"This new edition of the Glosae is a monumental achievement of Benedictine scholarship that will endure for generations. It is sure to advance future research on the reception history of the Regula Benedicti, the modes of instruction by which new monks learned its principles, and the meaning of this fundamental work in the context of the Carolingian reforms of monastic life. Given the importance of the Regula Benedicti in the western tradition, it is shocking that this anonymous commentary has gone unnoticed for long, so we are in debt to van der Meer not only for bringing it to light in this painstaking and valuable contribution to monastic studies but also for reminding us that the future of early medieval scholarship lies in the undiscovered country of the thousands of manuscripts produced in western Europe in the ninth century." (Scott G. Bruce, in The Medieval Review, 17.12.21)
“Ein bedeutender Mosaikstein für die Frühgeschichte des Benediktinertums im Frankenreich.” (C. L., in Deutsches Archiv, 74, 2018, p. 255)
“The edition and its apparatus are of the usual high standard associated with the Corpus Christianorumseries, and together with the appendices (xcii–cv) and indices (237–363) provide the reader with all the tools required to study this fascinating text and the monastic minds behind it (…) van der Meer’s willingness to embrace the complexities he encountered will open the door for future researchers eager to engage with this important episode in the development of monasticism in the West.” (Rutger Kramer, in Speculum, 95, 2020, p. 305-306)

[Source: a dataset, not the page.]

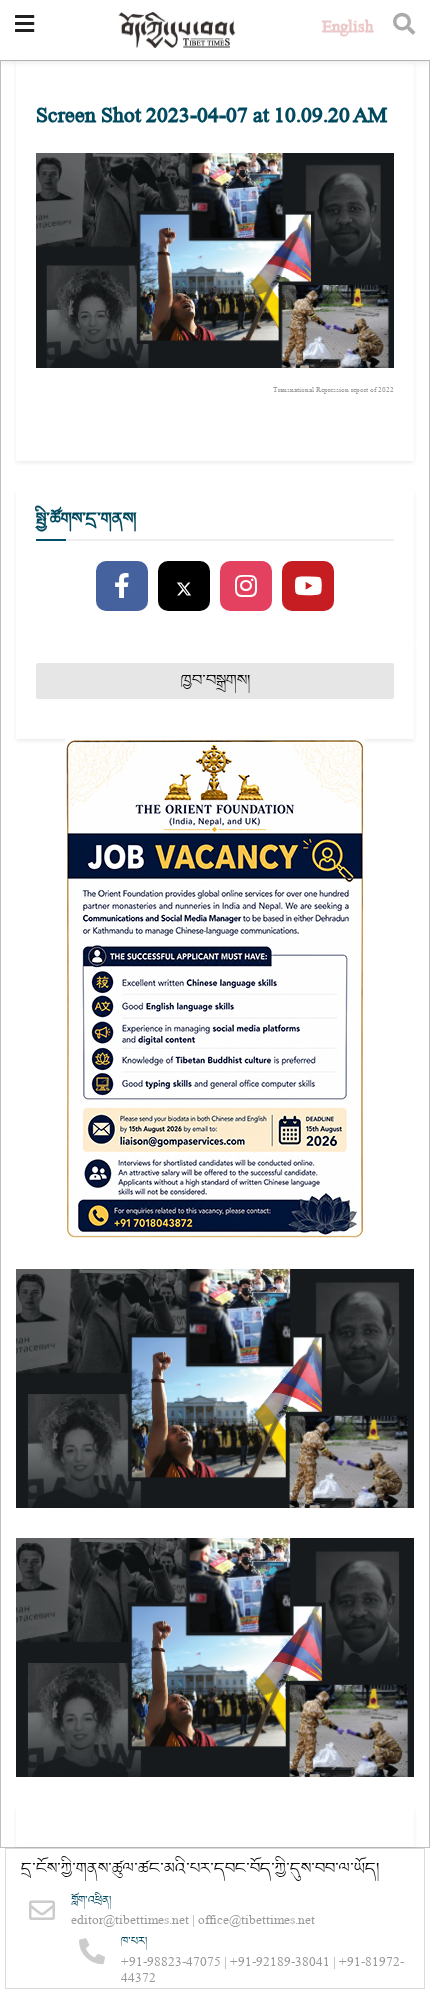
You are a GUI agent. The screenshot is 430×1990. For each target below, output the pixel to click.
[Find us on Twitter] (184, 587)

"In conclusione, l’editio princeps delle Glosae in Regula Benedicti fornisce un testo affidabile, ricostruito sulle solide fondamenta dell’analisi puntuale della tradizione manoscritta. La fatica di Matthieu H. van der Meer rende oggi facilmente accessibile un’opera imprescindibile per la corretta comprensione dell’Expositio di Smaragdo, nonché della ricezione del Liber glossarum e della Regula Benedicti nel mondo carolingio." (Marina Giani, in Archivum Latinitatis Medii Aevi, t. 76, 2018, p. 370)
« Le beau volume (...) 282 par Matthieu H. van der Meer, s’inscrit parfaitement dans les perspectives de recherches contemporaines qui s’intéressent à des textes trop longtemps dédaignés, je veux parler du genre « gloses » (…) Ceci dit, le travail remarquable de M. v. d. M. ne manque ni de précision ni d’intérêt, car grâce à ce document édité avec soin, nous avons en main les clés de la composition de l’Expositio in Regulam sancti Benedicti de Smaragde. » (Franck Cinato, dans la Revue d'Histoire ecclésiastique vol. 117/1-2, 2022, p. 327-331)

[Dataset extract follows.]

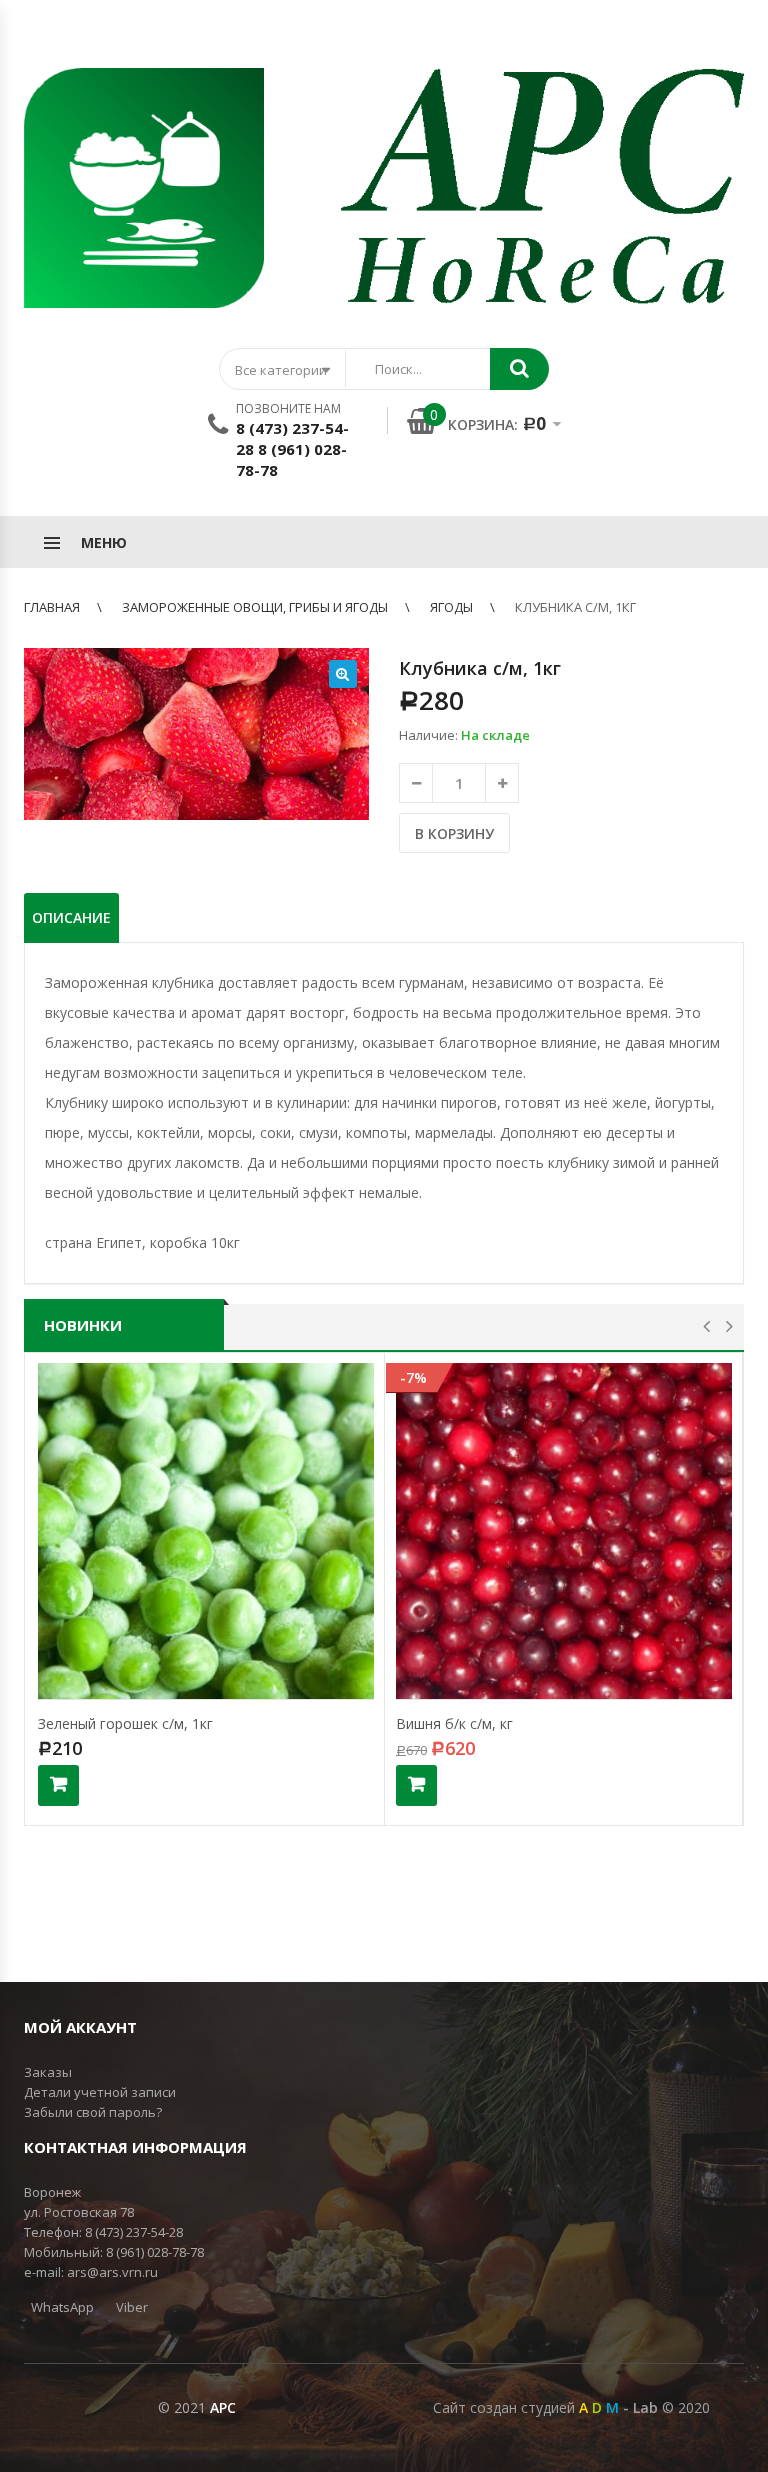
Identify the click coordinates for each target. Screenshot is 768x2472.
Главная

Matthieu van der Meer received his Ph.D. in philosophy at the Rijksuniversiteit Groningen, Netherlands (2006) and is currently Assistant Professor of Classics at the Department of Languages, Literatures and Linguistics at Syracuse University, Syracuse, NY.
The Glosae de diuersis doctoribus collectae in regula S. Benedicti abbatis is a unique source for analyzing how scholars contextualized and read the text chosen to guide Carolingian monastic reforms. The Glosae consists of two parts, a catena-glossary of ca. 1100 elementary terms of the Regula Benedicti, and a florilegium of more than 360 extracts from a wide range of biblical and patristic texts. Both the glossary and the florilegium follow closely the chapters of the Regula Benedicti. Especially the glossary indicates that the Regula had a curious double function of a text to be studied and a text that was used as a tool for learning Latin. Moreover, the glossary is one of the earliest witnesses to the popularity of the Liber Glossarum in the early ninth century. Like the Liber Glossarum, the Glosae testifies to that remarkable Carolingian spirit of ordering, correcting, preserving, and renewing ancient wisdom. Both the glossary and the florilegium have been used by Smaragdus of St-Mihiel (d. c. 827), the chief monastic reformer of his generation, for the Expositio in regulam Sancti Benedicti – the oldest and best known commentary to the Rule. The florilegium of the Glosae is structured in a way that is similar to Benedict of Aniane’s Concordia Regularum, a work that juxtaposes the Regula Benedicti with other monastic rules. The Glosae provides a counter model to the Concordia’s normative understanding of the Regula Benedicti by contextualizing it with ascetical, doctrinal, exegetic and pastoral texts.